¿Cómo puedo conectar mejor con mi gato?
Hace poco, mi amiga Erika adoptó a Benjamin, un gatito bebé. Para ella, este ha sido un paso emocionante hacia su independencia: al vivir sola por primera vez, encontró el momento perfecto para cumplir el deseo de cuidar a un compañero felino. Sin embargo, como a muchos nos pasa al estrenar este rol, la experiencia ha tenido sus retos.
A veces, Erika siente que no logra conectar con Benjamin y se cuestiona si está haciendo un buen trabajo como cat mom. Si te sientes identificada con ella, lo primero que debes saber es esto: el vínculo con un gato no se impone, se negocia.
La paciencia como lenguaje
Los gatos, especialmente cuando son jóvenes o están en un entorno nuevo, necesitan procesar su territorio antes de procesar nuestras intenciones. Lo que Erika percibe como falta de conexión es, en realidad, el proceso de Benjamin aprendiendo a confiar en su nuevo mundo.
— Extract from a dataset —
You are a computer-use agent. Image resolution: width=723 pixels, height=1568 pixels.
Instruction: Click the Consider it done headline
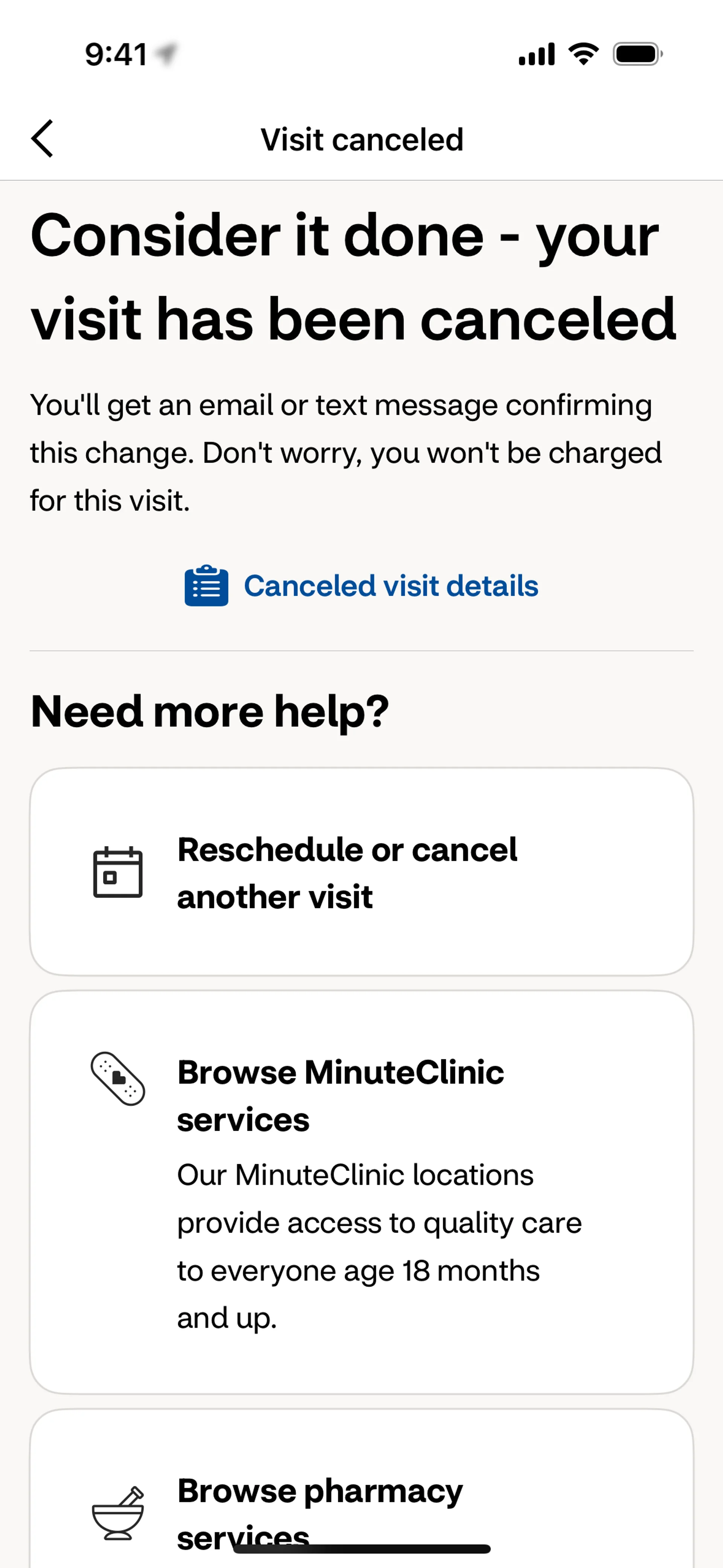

Los gatos no funcionan bajo la lógica de la gratitud humana, funcionan bajo la lógica de la seguridad.
Para conectar mejor, debemos cambiar nuestra estrategia, basándonos en lo que la etología (la ciencia que estudia el comportamiento animal) nos enseña sobre su naturaleza:
Respeta sus tiempos: Los etólogos coinciden en que la clave de la confianza es la autonomía. Cuando un gato desea explorar, busca información de su entorno; si intentas cargarlo en ese momento, interrumpes su proceso de seguridad y percibe tu presencia como invasiva. Deja que él tome siempre la iniciativa de acercarse a ti: un gato que elige estar a tu lado es un gato que se siente protegido.
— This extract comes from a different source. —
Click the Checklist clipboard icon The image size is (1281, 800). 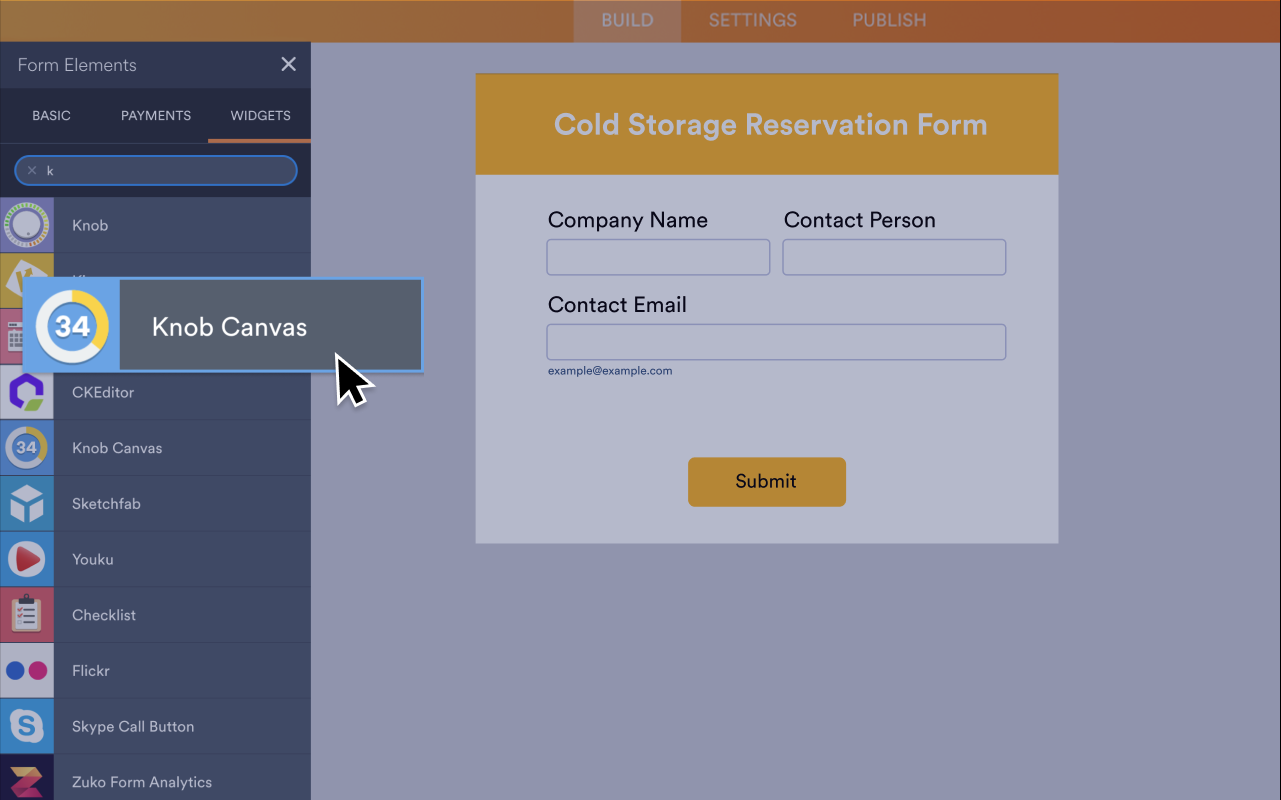pyautogui.click(x=27, y=614)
Aprende a parpadear: Estudios de comportamiento animal han demostrado que el parpadeo lento —cerrar los ojos y abrirlos con suavidad— funciona como una señal de calma. En lenguaje felino, esto comunica que no representas una amenaza. Si él te devuelve el gesto, es su forma inequívoca de decirte: "estoy a salvo contigo".
El juego es el puente: Los expertos en bienestar felino señalan que el juego no es solo distracción, es la recreación de su instinto de caza. Dedicar al menos 15 minutos al día a juguetes que simulen presas (plumas, cuerdas) es fundamental. Al cazar juntos, dejas de ser solo quien provee el alimento para convertirte en su compañero de equipo, lo cual fortalece el vínculo afectivo de manera profunda.
Eres una guía
Erika no es una mala madre por sentirse así; al contrario, su preocupación demuestra que le importa profundamente su bienestar. Los gatos tienen personalidades tan marcadas como las nuestras: algunos son exploradores audaces y otros, como seguramente es Benjamin, son observadores cautelosos.
Conectar con un gato es un ejercicio de presencia consciente. No se trata de cuántas horas pasas acariciándolo, sino de la calidad de la atención que le prestas cuando estás ahí. Un gato que vive en un hogar donde se respetan sus silencios, su autonomía y sus rituales de juego, es un gato que, tarde o temprano, elegirá tu regazo como su lugar más seguro.